Consumer advocacy in this area has been intensifying the last few years. People are sick of being bombarded with advertising everywhere they turn and the market is heeding their cries with this kind of product and app development.  Eventually, advertisers and consumers will find a happy medium, because customers do want to stay informed about new products and services, and particularly money-saving deals. The point is that online advertising models and their resultant revenue are going to be in flux for some time to come, and newspapers cannot afford to bet their future on them.

If online ad blocking efforts are successful, will advertisers return to print? The print ad boom days are gone forever, but advertisers could begin to hedge their bets by balancing more between print and online promotion — especially if print and print/digital news subscribers continue to far outnumber digital only. And therein lies the rub. If this occurs, companies will be looking for quality print products to advertise in, which the news industry is currently in the process of strangling to death.

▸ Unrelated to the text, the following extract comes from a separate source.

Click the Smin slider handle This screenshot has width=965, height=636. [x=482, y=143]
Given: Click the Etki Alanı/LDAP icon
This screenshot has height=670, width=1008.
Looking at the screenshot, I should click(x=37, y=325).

By downgrading news staffs and decimating its print products, the news industry is not only alienating its most valuable (and most loyal) customers, but likely limiting future advertising opportunities. It’s more than dangerous to assume that by strangling the print market, print customers will turn exclusively or even primarily to digital news. It’s just as likely that a large part of that market will turn to television.

Fortunately, newspapers like the Orange County Register and Minneapolis Star Tribune have started to realize that they need a more balanced approach for a successful digital transition. These newspaper owners and executives are actually investing in print by beefing up news staffs and improving the quality, community service and circulation of their print products — while simultaneously finding ways to incentivize their print audience to move toward digital. They are experimenting with metered paywalls and subscription models to get out from under the advertising headlock, believing that only a quality product will bring them long-term stability.

On the horizon as well is the growing popularity of free newspapers and nonprofits that are particularly popular with young readers and “generate equivalent reader per copy levels as paid-for newspapers and have similar advertising yields,” per WAN-IFRA.

It may serve the short-term interests of certain cannibalistic investment fund managers to sell off everything related to print, but it will doom the business long-term. While the news industry clearly ignored the financial realities of its business side to its peril, it has now swung in the other direction of being in the hands of people who are simply interested in maximizing financial return — to the long-term detriment of the newspapers they own and the communities those newspapers serve. 

In the end, it all comes down to sales. And any successful salesperson will tell you that closing a sale is all about being a good listener.  Listen to your customers and give them what they want, so you’ll then have the opportunity to sell them more of what you have. You might then be able to convince them to buy something they didn’t know they needed. What a novel idea.